## Problem to solve
Report every line of the material below that contains the string "coordinates", copying each line in full. Case matters.
======== Raw data
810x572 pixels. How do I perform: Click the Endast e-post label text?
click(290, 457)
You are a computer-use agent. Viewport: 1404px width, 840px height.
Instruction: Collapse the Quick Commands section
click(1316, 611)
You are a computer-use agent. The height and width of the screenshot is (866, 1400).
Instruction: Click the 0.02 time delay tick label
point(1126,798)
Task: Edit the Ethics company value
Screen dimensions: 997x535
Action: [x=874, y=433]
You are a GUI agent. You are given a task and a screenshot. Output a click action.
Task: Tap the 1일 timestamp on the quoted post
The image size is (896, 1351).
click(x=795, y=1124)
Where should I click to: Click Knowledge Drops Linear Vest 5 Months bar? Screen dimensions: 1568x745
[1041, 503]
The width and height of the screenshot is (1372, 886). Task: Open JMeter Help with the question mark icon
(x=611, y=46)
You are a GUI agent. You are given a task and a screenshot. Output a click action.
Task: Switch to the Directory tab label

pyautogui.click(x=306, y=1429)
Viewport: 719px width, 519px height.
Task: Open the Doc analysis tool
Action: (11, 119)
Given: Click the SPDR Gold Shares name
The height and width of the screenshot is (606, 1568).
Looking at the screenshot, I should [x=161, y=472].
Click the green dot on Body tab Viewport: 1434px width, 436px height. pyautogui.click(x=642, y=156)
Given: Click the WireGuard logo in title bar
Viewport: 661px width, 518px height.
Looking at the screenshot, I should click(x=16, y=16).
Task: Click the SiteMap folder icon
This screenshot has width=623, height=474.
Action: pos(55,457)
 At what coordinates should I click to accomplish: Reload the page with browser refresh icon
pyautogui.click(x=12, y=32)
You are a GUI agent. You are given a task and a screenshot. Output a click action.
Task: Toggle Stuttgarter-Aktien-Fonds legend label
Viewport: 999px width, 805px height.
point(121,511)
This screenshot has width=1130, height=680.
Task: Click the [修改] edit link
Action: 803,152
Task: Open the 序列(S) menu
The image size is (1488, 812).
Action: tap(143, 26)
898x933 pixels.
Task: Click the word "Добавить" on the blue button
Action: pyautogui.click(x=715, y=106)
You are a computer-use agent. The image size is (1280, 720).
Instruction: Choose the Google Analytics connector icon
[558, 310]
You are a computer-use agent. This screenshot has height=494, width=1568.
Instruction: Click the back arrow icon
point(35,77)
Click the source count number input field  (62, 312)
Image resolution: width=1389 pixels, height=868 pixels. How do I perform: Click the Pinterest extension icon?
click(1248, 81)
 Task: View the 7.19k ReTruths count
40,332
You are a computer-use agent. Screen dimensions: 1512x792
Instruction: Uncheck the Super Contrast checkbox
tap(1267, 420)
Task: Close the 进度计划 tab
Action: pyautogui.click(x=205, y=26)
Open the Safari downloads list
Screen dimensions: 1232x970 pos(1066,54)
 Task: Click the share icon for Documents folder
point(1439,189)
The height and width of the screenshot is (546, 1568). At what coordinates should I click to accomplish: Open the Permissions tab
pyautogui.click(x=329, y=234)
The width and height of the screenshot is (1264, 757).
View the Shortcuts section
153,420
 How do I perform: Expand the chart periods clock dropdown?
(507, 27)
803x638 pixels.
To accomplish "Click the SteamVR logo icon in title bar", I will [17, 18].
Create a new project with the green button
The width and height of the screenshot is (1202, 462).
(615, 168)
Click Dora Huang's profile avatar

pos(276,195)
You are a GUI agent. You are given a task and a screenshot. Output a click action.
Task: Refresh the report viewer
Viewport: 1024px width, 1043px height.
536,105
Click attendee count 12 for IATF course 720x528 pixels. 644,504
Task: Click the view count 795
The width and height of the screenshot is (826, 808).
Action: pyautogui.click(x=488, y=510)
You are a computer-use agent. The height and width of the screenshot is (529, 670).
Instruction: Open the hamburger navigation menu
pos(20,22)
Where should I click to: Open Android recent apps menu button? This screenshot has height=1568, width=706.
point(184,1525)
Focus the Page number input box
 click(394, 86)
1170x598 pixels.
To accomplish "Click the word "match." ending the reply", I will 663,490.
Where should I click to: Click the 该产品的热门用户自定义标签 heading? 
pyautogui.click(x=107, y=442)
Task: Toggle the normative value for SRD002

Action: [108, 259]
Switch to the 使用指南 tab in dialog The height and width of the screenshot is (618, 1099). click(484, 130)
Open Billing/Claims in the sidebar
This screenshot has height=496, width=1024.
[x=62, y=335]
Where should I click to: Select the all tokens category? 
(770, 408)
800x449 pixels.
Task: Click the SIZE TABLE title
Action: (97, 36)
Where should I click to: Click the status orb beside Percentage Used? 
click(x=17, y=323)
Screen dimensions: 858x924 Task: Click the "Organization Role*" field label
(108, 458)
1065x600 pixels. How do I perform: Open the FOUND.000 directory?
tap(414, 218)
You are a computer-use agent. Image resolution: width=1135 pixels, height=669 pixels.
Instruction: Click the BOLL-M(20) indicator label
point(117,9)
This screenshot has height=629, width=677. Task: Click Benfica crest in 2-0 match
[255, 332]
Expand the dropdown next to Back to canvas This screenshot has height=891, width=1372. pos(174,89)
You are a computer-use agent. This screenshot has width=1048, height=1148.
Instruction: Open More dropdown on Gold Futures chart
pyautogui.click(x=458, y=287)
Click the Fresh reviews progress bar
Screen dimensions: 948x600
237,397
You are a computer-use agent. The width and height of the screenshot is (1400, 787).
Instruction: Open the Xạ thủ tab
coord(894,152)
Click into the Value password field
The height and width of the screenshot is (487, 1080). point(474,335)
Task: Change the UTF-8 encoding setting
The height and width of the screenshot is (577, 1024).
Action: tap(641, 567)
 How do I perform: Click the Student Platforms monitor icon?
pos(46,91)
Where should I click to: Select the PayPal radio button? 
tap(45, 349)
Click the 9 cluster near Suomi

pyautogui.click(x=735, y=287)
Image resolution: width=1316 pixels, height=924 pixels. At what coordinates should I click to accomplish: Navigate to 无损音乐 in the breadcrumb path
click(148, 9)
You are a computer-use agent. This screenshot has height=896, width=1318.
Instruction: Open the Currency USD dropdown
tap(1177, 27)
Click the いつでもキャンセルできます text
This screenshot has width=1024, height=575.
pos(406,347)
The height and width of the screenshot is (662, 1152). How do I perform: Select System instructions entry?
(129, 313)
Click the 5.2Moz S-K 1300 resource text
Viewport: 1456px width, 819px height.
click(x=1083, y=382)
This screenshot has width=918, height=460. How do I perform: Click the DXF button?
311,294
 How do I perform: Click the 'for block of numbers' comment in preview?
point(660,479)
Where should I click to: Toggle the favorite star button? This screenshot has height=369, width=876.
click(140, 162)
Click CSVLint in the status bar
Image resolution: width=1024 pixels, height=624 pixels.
================
## The output
 At what coordinates should I click to accomplish: Reload the page with browser refresh icon
The height and width of the screenshot is (546, 1568). At what coordinates should I click to accomplish: Open the Permissions tab
Image resolution: width=1316 pixels, height=924 pixels. At what coordinates should I click to accomplish: Navigate to 无损音乐 in the breadcrumb path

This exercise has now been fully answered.